---- Extrait du document
Lorsqu’on demande à un Marocain, ou une Marocaine, ce qu’il ou elle pense de la vie politique et des partis qui l’animent, la réponse est rarement positive…
Soit la question est éludée d’un revers de main, soit elle se limite à un « bof » largement teinté de lassitude.
Si la même démarche est menée pour la situation économique et sociale, alors les réponses sont plus nettes, accompagnées de grimaces, car très rares sont ceux qui trouvent des motifs de satisfaction tirés de l’actuelle conjoncture économique et ses prolongements sociaux ou sociétaux.
Bien évidemment, encore faut-il avoir la chance de s’adresser à des citoyens et citoyennes conscients, avertis et intéressés par la chose publique.
Et s’il fallait faire de ces interrogations un sondage en bonne et due forme, avec un échantillon représentatif, on peut gager, sans trop grand risque d’erreur, que la majorité irait vers des réponses globalement négatives.
C’est donc qu’en fait, une grande part de l’opinion publique exprime un profond désintérêt pour les affaires de la Nation et du pays et, en toute franchise, on ne saurait les blâmer pour cela parce que la responsabilité de ce sentiment généralisé de marasme ne leur incombe nullement…
De ces constats, on en vient à tirer une conclusion qui n’est guère réjouissante, c’est que le peuple marocain ne dispose pas aujourd’hui de leviers puissants qui pourraient assurer sa cohésion et son unité hormis bien évidemment deux sacralités aussi fortes que pérennes et partagées.
La première est la religion et l’appartenance à la communauté islamique. Les Marocains sont, dans leur très grande majorité, profondément pieux et pratiquants et cela est reconnu de tous.
L’observance des rites, l’attachement aux valeurs portées par l’Islam sont incontestables et parfois, dans certaines situations bien précises, on en vient même à penser que l’ostentatoire accompagne ces sentiments de religiosité…
La seconde sacralité, aussi imprégnante de la personnalité des Marocains, est l’attachement à la Monarchie et au Roi Mohammed VI.
La personne du Roi est centrale dans le cœur et l’esprit de nos concitoyens et l’amour qu’ils portent au Souverain est, assurément, le socle inébranlable et fondateur de l’unité nationale, de la cohésion sociale, constitutive au premier chef de l’identité de tous les Marocains et Marocaines.
--------
---- Données fournies
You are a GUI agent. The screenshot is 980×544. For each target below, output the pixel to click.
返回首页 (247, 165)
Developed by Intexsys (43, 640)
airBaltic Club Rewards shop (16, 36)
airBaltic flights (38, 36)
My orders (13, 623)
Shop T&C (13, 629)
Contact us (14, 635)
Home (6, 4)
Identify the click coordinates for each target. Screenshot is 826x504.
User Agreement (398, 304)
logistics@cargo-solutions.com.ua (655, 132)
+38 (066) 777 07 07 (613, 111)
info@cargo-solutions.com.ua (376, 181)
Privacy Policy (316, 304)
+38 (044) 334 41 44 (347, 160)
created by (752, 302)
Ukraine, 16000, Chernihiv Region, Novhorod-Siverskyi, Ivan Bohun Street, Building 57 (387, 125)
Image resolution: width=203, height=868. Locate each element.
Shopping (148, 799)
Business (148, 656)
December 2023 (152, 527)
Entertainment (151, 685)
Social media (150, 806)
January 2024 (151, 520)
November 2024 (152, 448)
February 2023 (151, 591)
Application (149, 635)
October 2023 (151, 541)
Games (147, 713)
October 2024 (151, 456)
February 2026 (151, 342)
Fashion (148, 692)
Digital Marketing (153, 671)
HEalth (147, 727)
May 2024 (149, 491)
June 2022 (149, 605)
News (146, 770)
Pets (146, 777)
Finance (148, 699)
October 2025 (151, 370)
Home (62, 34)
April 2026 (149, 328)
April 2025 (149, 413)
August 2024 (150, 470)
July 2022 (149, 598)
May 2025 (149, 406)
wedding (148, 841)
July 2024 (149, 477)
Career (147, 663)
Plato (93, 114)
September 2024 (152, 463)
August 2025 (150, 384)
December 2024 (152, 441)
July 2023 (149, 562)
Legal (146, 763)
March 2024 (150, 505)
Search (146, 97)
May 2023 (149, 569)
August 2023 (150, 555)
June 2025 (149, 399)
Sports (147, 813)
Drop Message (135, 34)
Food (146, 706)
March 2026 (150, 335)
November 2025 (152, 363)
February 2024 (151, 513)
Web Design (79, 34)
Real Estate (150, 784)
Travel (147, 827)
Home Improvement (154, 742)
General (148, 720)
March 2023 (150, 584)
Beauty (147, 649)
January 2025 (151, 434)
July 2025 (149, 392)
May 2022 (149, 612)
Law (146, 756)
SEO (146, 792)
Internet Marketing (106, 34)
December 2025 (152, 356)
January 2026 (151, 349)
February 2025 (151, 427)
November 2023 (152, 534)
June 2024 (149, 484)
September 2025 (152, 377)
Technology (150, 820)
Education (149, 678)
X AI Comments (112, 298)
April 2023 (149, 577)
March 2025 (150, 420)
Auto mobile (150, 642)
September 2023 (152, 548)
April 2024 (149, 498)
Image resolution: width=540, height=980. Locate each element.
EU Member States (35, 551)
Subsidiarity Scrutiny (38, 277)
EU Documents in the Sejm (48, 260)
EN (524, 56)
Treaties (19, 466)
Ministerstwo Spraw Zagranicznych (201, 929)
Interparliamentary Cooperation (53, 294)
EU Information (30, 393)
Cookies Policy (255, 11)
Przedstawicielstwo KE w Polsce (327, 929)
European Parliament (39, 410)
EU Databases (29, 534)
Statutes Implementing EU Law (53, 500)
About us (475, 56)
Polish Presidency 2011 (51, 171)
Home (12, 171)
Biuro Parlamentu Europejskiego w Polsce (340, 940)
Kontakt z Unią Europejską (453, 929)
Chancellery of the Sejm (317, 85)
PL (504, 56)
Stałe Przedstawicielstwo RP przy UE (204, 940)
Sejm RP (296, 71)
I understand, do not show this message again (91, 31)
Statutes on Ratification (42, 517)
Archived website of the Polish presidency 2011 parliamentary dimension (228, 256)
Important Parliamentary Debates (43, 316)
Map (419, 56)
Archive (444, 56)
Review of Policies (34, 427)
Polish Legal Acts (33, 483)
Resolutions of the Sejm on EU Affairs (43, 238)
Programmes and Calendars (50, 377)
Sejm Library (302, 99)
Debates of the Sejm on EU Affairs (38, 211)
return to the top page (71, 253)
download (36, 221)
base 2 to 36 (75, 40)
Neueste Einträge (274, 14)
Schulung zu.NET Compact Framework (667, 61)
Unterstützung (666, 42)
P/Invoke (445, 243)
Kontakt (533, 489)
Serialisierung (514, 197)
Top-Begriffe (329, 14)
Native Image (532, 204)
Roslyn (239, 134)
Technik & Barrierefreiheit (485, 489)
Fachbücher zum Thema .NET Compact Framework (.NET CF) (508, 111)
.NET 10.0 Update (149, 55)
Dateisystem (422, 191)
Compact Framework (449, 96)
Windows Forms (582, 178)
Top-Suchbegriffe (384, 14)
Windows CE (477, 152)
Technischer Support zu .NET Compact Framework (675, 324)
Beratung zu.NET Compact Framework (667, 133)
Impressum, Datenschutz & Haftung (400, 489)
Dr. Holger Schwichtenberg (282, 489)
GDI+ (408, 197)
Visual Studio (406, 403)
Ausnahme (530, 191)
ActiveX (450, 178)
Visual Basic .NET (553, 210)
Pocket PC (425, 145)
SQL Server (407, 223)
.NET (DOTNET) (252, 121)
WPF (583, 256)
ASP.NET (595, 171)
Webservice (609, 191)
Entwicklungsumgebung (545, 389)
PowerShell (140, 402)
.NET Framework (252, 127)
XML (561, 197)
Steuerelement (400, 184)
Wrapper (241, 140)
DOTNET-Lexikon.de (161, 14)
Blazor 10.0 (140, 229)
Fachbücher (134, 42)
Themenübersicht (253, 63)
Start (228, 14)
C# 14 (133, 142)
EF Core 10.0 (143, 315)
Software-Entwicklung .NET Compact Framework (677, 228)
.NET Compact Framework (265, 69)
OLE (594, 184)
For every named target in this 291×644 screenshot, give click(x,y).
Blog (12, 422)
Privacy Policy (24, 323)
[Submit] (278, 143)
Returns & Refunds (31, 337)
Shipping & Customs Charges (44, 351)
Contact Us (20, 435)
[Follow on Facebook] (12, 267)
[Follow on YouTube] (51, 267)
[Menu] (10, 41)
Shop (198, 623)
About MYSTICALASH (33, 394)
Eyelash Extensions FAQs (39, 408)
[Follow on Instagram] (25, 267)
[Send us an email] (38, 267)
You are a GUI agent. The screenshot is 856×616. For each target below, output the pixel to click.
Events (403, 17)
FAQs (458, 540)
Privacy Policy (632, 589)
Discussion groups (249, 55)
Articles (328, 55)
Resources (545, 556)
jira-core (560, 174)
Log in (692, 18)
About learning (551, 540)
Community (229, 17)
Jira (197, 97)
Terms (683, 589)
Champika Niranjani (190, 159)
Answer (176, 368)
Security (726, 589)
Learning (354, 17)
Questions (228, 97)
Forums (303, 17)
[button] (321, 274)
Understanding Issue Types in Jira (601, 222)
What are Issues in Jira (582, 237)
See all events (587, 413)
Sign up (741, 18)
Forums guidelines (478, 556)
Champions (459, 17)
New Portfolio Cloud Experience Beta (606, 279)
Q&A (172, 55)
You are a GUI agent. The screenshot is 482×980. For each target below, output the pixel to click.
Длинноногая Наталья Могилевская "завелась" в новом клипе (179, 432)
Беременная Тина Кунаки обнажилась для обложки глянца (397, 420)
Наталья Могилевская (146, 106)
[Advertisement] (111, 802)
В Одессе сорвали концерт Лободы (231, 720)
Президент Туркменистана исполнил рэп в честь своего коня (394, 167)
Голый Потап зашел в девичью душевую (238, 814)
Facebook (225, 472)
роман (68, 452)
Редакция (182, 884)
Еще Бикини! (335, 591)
--------
Tâches à effectuer:
#1 D'après l'extrait sur l'opinion des Marocains, quelles sont les deux sacralités qui assurent la cohésion et l'unité du peuple marocain ?
#2 Rédigez la suite de l'extrait sur l'opinion des Marocains, en reprenant après sa dernière phrase.
Les données n'ont aucun lien avec l'extrait.

Résultats des tâches:
#1 La religion, avec l'appartenance à la communauté islamique, et l'attachement à la Monarchie et au Roi Mohammed VI.

#2
Mais, en dehors de ces deux évidences, force est de reconnaître que ce qui nous divise est plus fort que ce qui nous unit…
Dans la quête donc d’un plus petit dénominateur commun, il resterait le football et le soutien apporté aux Lions de l’Atlas.
L’engouement pour notre onze national est incontestable, puissant, fédérateur, comme on peut le constater à l’occasion de la dix-neuvième édition de la Coupe Africaine des Nations en Égypte.
Mais, cette ferveur et ce patriotisme « footeux » sont très volatiles, directement corrélés aux prestations de l’équipe nationale. Car une défaite ou l’élimination des compétitions à un stade précoce feraient retomber à zéro la mobilisation populaire pour nos Lions…
Ces constats impliquent une reconnaissance implicite, celle de la désaffection qui caractérise la plupart de nos concitoyens envers les grandes causes et grandes questions qui interpellent notre société, notre pays.
Mais, pour autant, cela ne semble pas concerner la classe politique et ses différentes déclinaisons partisanes et, encore moins, le gouvernement !
Rien d ‘ailleurs n’est fait ou dit pour rassembler, motiver, mobiliser et chacun s’enfonce, « chez ces gens-là », dans la médiocrité quotidienne et la gestion, minimale sans doute, des affaires courantes !
Peu importe si l’opinion publique perd ses repères lorsqu’il s’agit de déterminer des langues d’enseignement qui seraient associées à la langue arabe.
Peu leur chaut si les étudiants en médecine battent le pavé, tandis que les familles se scindent et s’écharpent pour une question d’admissibilité à quelques concours.
Aucun signal, ni réaction alors que les interpellations et démantèlements de cellules terroristes se multiplient avec des annonces, sinon quotidiennes, du moins hebdomadaires.
La lutte contre l’hydre terroriste serait-elle du seul ressort du très compétent BCIJ et des autres services qui travaillent en étroite collaboration avec les hommes de Hammouchi ?
La dimension sécuritaire, fort heureusement parfaitement assurée, ne devrait-elle pas être accompagnée d’une mobilisation pour la conquête des esprits et le rejet des idées pernicieuses qui sont, de surcroît, quasiment dispensées au su et au vu de tous, dans des écoles coraniques bien connues, dans des partis politiques, au sein de mouvances tolérées ?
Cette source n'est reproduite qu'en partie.